Pastorat


La pastorale est un concept utilisé pour nommer le processus et les conséquences du pâturage. Ce verbe, d’autre part, fait référence au déplacement du bétail vers la terre où il peut se nourrir d’herbe et de plantes. Ceux qui sont responsables du pâturage du bétail sont appelés bergers. Cette personne est responsable des soins et de l’orientation des animaux lorsqu’ils se trouvent sur une surface ouverte, à l’extérieur des écuries ou de structures similaires. Il n’est pas rare qu’un chien soit impliqué dans le pâturage, ce qui aide le berger à contrôler les animaux.

Il existe des races qui, en raison de leurs antécédents génétiques, possèdent les compétences nécessaires pour contribuer à cette tâche. On dit que le berger est l’un des premiers pas que les humains ont fait pour arrêter d’être nomade et devenir sédentaire.

En développant cette technique, il a commencé à s’installer sur des terres fertiles, ce qui lui a permis d’élever les animaux qu’il a ensuite tués pour se nourrir.

Le pâturage est rendu possible par l’alimentation directe du bétail à partir du sol des champs. L’herbe est la plus économique et la plus facile à obtenir de la nourriture, fournissant l’énergie nécessaire à l’animal. En ayant de l’herbe disponible, l’homme peut nourrir le bétail, ce qui lui permet d’obtenir de la viande et du cuir pour la laine, le lait et d’autres produits.

Cependant, le pâturage peut être entravé pour diverses raisons. S’il se développe de façon intensive, l’herbe peut s’appauvrir.

D’autre part, la sécheresse et d’autres phénomènes climatiques peuvent rendre les pâturages indisponibles pour le bétail.

Le pâturage peut être pratiqué de différentes manières, chacune avec ses avantages et ses inconvénients, bien que seules quelques-unes permettent de maintenir le plus longtemps possible la qualité et le volume maximum de la production fourragère.

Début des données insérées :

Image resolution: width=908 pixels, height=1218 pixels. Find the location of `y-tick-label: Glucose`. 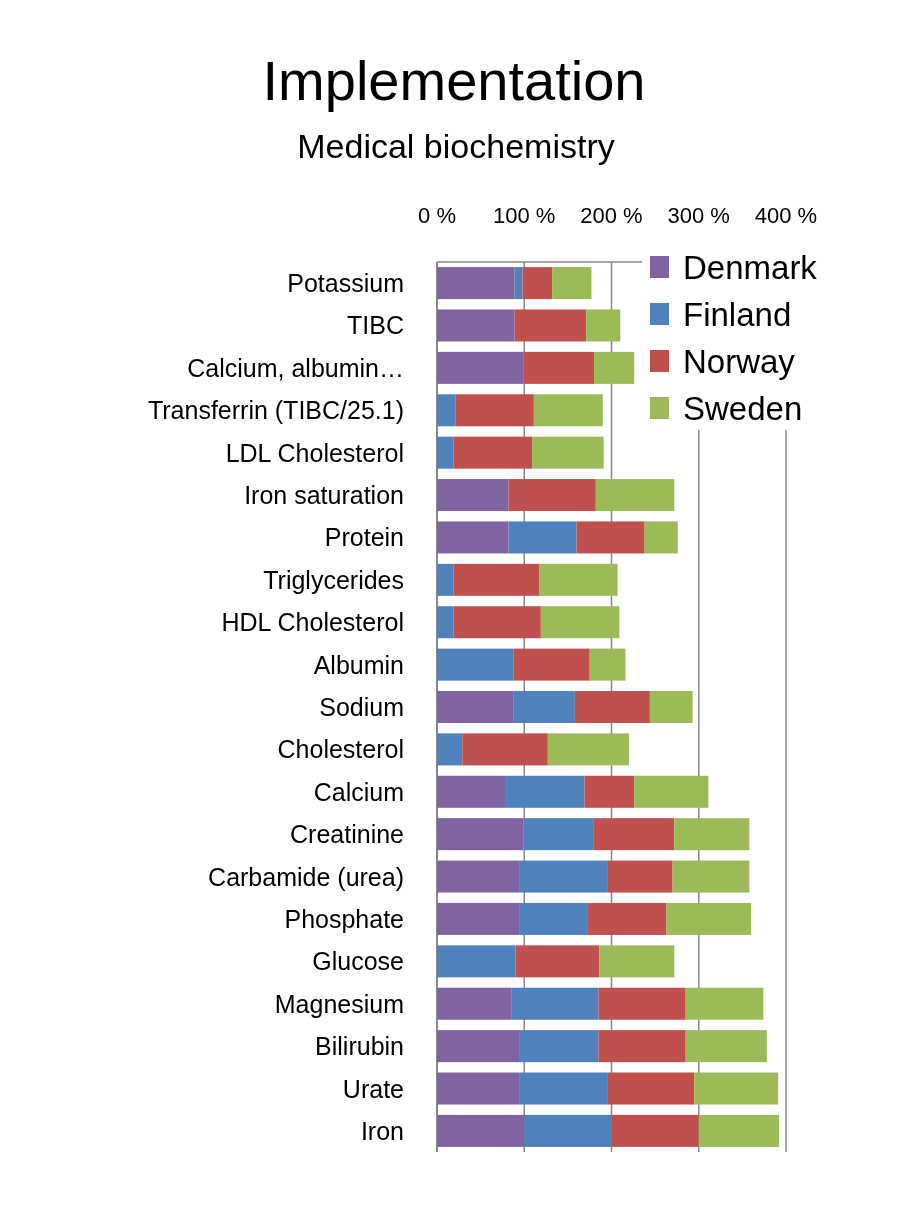

y-tick-label: Glucose is located at coordinates (358, 962).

Il convient de mentionner que les animaux agissent négativement sur le pâturage (par exemple, ils détruisent une partie de la végétation et compactent le sol lorsqu’ils marchent dessus) et c’est pour cette raison que chaque berger recherche le système qui répond le mieux à ses besoins.

Regardons les types de pâturage les plus courants: Pâturage continu Consiste à garder les animaux pendant de longues périodes dans le même pâturage.

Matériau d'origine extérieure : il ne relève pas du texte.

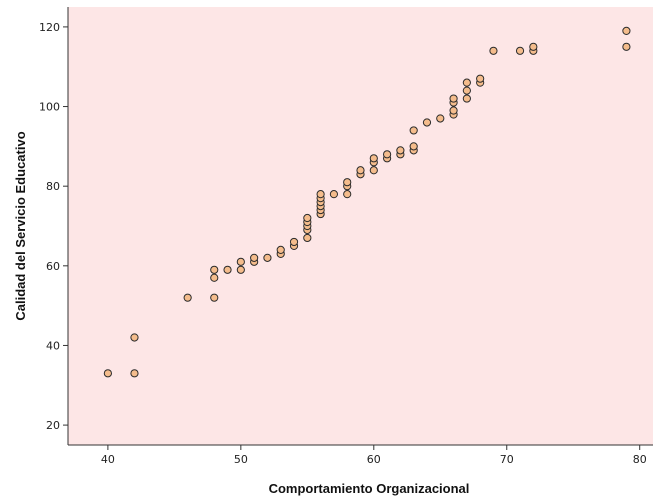  I want to click on x-tick-label: 80, so click(640, 460).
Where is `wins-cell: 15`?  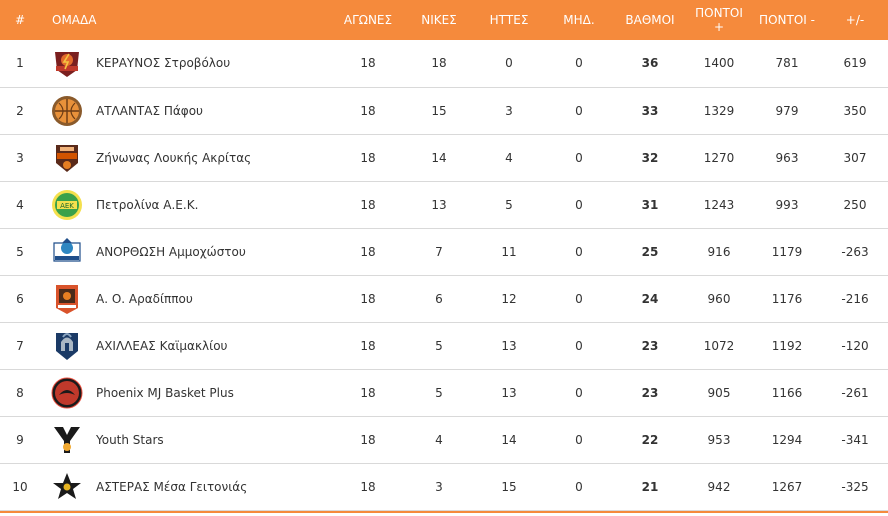
wins-cell: 15 is located at coordinates (439, 110).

Elle est généralement utilisée lorsque l’herbe est naturelle, car sa croissance et sa production sont si rares qu’elle ne justifie pas la subdivision des pâturages.

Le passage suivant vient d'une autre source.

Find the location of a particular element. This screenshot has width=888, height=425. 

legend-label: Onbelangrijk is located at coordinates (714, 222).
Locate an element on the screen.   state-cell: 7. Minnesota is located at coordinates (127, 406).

Ce type de pâturage génère une charge excessive en saison sèche et une charge déficiente en saison des pluies qui détériore le fourrage. Elle favorise également la propagation des mauvaises herbes, empêche la bonne répartition des fèces et de l’urine et empêche le repos du sol.

Cependant, l’avantage est qu’elle nécessite moins d’investissements monétaires que les solutions de rechange. Pâturage par rotation Il s’agit d’un système qui déplace les animaux entre les différents pâturages pour qu’ils utilisent le pâturage plus efficacement. Grâce à l’utilisation modérée de chaque unité (sous-division du paddock), la terre a le temps nécessaire pour récupérer après une période de pâturage. Bien qu’ à première vue elle puisse sembler l’option idéale, elle a certaines exigences: il faut améliorer les pâturages et obtenir un rendement élevé; les animaux doivent avoir un potentiel de production élevé; la charge animale doit être élevée; la gestion des pâturages doit être effectuée selon certaines pratiques agronomiques.

Pâturage retardé C’est un système qui permet à certains pâturages de se reconstituer avant la saison sèche, afin qu’ils puissent être utilisés ensuite. Elle a un inconvénient évident: l’herbe mûrit trop pour le moment où les animaux la mangent, ce qui se traduit par une faible valeur nutritive et une mauvaise acceptabilité.